Problem to work on = Among the lines of the records, find all that carry the word "computer" and copy them.

*** Excerpted records

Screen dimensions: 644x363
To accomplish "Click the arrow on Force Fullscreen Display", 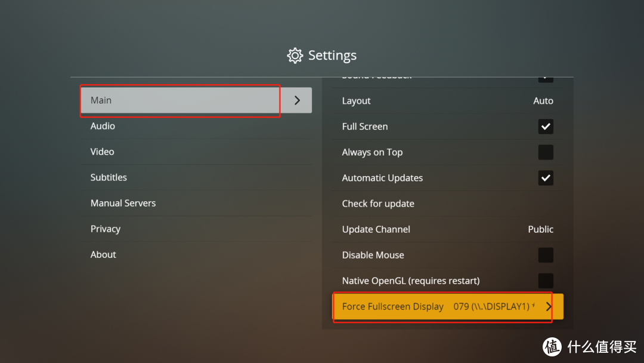I will coord(549,306).
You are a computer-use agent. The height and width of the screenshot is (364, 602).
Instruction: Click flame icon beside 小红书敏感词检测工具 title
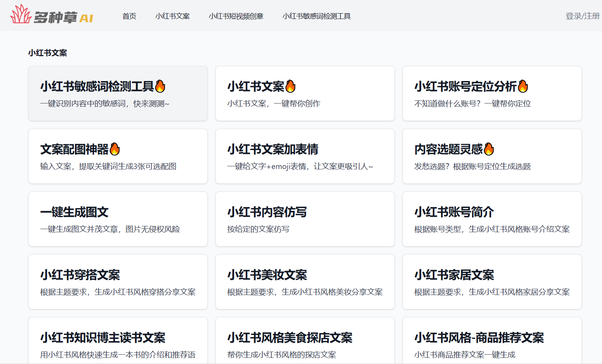click(160, 86)
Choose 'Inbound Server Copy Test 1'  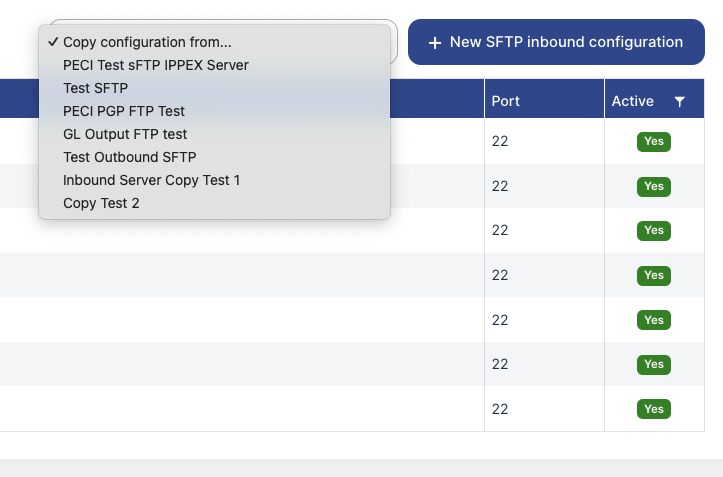tap(151, 180)

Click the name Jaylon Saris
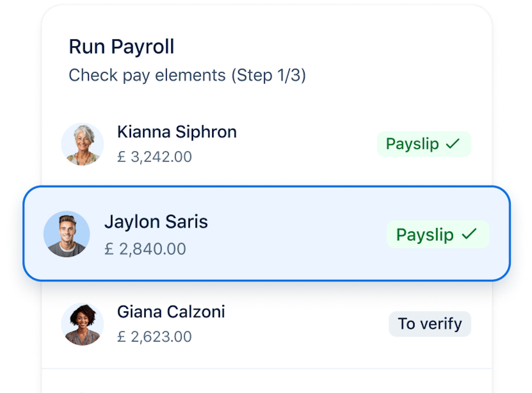[x=156, y=221]
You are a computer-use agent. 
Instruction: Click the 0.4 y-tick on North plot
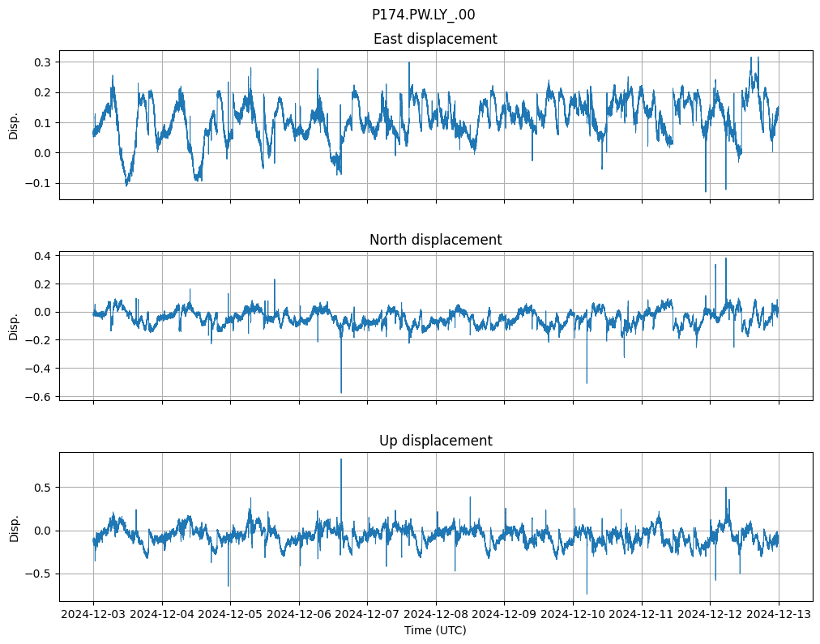pos(41,256)
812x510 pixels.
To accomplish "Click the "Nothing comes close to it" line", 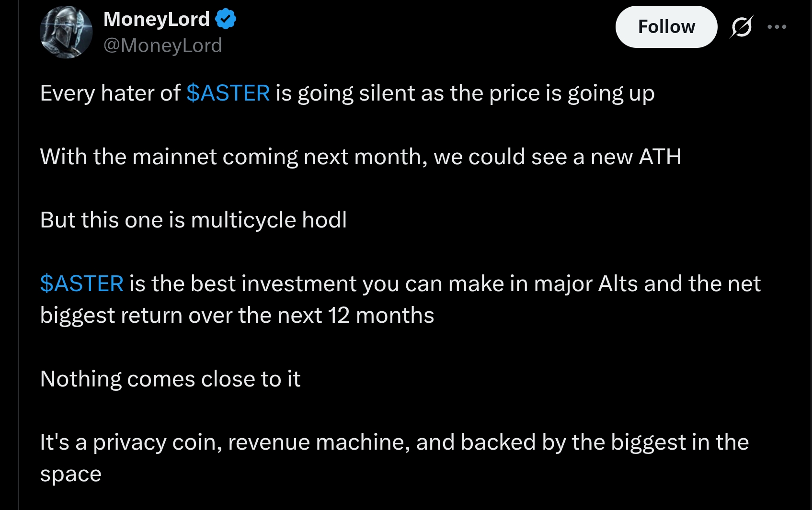I will click(170, 379).
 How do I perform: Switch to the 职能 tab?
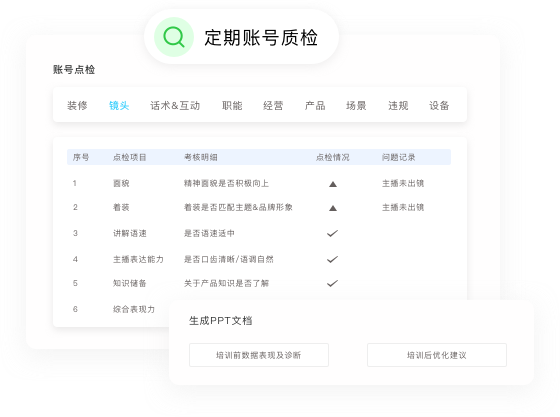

******

Result for this exercise =
You are a computer-use agent. The height and width of the screenshot is (364, 602).
You are a computer-use agent. 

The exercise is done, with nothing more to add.